Обсуждение: 2 million queries against a table
Hi I need to run 2 million queries against a three columns table t (s,p,o) which size is 10 billions rows. The data type of each column is string. The server has 512G RAM, 32 cores and 14T SSD (RAID 0) Only two types of queries: select s p o from t where s = param select s p o from t where o = param If I store the table in a Postgresql database takes 6 hours using a Java ThreadPoolExecutor. Do you think Postgresql itself can speed up the queries processing even more? What would be the best strategy? These are my ideas: 1. Use Spark to launch queries against the table (extracted from Postgresql) loaded in a dataframe 2. Use PG-Strom, an extension module of PostgreSQL with GPU support and launch the queries against the table. Any suggestion will be appreciated Best,
On 7/15/20 10:10 AM, Adam Sanchez wrote: > Hi > > I need to run 2 million queries against a three columns table t > (s,p,o) which size is 10 billions rows. The data type of each column > is string. The server has 512G RAM, 32 cores and 14T SSD (RAID 0) > > Only two types of queries: > > select s p o from t where s = param > select s p o from t where o = param What's the index cardinality of "s" and "o" (about how many records per key)? What kind of indexes do you have on them? Is the table clustered on one of the keys? What version of Postgresql? > If I store the table in a Postgresql database takes 6 hours using a > Java ThreadPoolExecutor. How many threads? What values of: shared_buffers temp_buffers work_mem > Do you think Postgresql itself can speed up the queries processing > even more? What would be the best strategy? 2M queries in 6 hours is 93 queries/second. Over 32 cores, that's only three per second. Not very much. > These are my ideas: > > 1. Use Spark to launch queries against the table (extracted from > Postgresql) loaded in a dataframe > 2. Use PG-Strom, an extension module of PostgreSQL with GPU support > and launch the queries against the table. > > > Any suggestion will be appreciated IO is -- as usual -- the bottleneck, followed closely by cache efficiency. Are you issuing the queries in a random order, or sequentially by key (which would enhance cache efficiency)? -- Angular momentum makes the world go 'round.
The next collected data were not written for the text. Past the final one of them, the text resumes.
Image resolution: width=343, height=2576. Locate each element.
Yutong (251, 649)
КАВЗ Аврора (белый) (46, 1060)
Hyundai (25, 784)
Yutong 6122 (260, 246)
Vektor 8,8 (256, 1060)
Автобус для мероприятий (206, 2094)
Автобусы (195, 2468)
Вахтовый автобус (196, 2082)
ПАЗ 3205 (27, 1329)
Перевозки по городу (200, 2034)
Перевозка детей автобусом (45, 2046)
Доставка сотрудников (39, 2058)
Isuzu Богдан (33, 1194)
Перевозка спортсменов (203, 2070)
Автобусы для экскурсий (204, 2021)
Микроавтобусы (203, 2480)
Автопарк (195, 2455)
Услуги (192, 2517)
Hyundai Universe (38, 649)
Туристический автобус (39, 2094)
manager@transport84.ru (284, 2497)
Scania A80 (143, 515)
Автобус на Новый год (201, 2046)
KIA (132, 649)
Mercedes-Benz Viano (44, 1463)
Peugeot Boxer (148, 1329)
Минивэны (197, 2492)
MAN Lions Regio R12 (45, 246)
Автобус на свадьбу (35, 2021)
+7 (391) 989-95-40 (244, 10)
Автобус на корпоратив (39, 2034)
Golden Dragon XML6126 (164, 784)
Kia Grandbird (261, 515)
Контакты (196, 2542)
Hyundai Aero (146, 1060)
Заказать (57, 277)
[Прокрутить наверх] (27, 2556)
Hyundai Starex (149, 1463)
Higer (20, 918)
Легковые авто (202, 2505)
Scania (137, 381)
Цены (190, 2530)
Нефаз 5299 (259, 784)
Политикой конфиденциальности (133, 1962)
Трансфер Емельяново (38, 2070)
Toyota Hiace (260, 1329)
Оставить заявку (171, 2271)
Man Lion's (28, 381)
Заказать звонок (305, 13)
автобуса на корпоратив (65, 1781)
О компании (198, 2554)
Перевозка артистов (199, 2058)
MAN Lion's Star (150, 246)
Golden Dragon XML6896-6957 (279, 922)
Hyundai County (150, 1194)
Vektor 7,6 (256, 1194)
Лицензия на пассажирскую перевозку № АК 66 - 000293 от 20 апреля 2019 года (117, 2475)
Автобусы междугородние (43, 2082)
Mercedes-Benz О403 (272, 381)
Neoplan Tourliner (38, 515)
Adam Sanchez <a.sanchez75@gmail.com> writes: > I need to run 2 million queries against a three columns table t > (s,p,o) which size is 10 billions rows. The data type of each column > is string. The server has 512G RAM, 32 cores and 14T SSD (RAID 0) > Only two types of queries: > select s p o from t where s = param > select s p o from t where o = param TBH, this is a pretty silly way to use a SQL database. Put the probe values into a temporary table (in batches, perhaps) and do a join. The per-row cost of that sort of approach will be multiple orders of magnitude smaller than a query per row. regards, tom lane
On 7/15/20 9:38 AM, Tom Lane wrote: > Adam Sanchez <a.sanchez75@gmail.com> writes: >> I need to run 2 million queries against a three columns table t >> (s,p,o) which size is 10 billions rows. The data type of each column >> is string. The server has 512G RAM, 32 cores and 14T SSD (RAID 0) > >> Only two types of queries: > >> select s p o from t where s = param >> select s p o from t where o = param > > TBH, this is a pretty silly way to use a SQL database. Put > the probe values into a temporary table (in batches, perhaps) > and do a join. The per-row cost of that sort of approach > will be multiple orders of magnitude smaller than a query > per row. > > regards, tom lane > > I had assumed the OP was planning a performance test for say 2M separate user/requests (perhaps non-unique) rather than asking for the specific 2M records.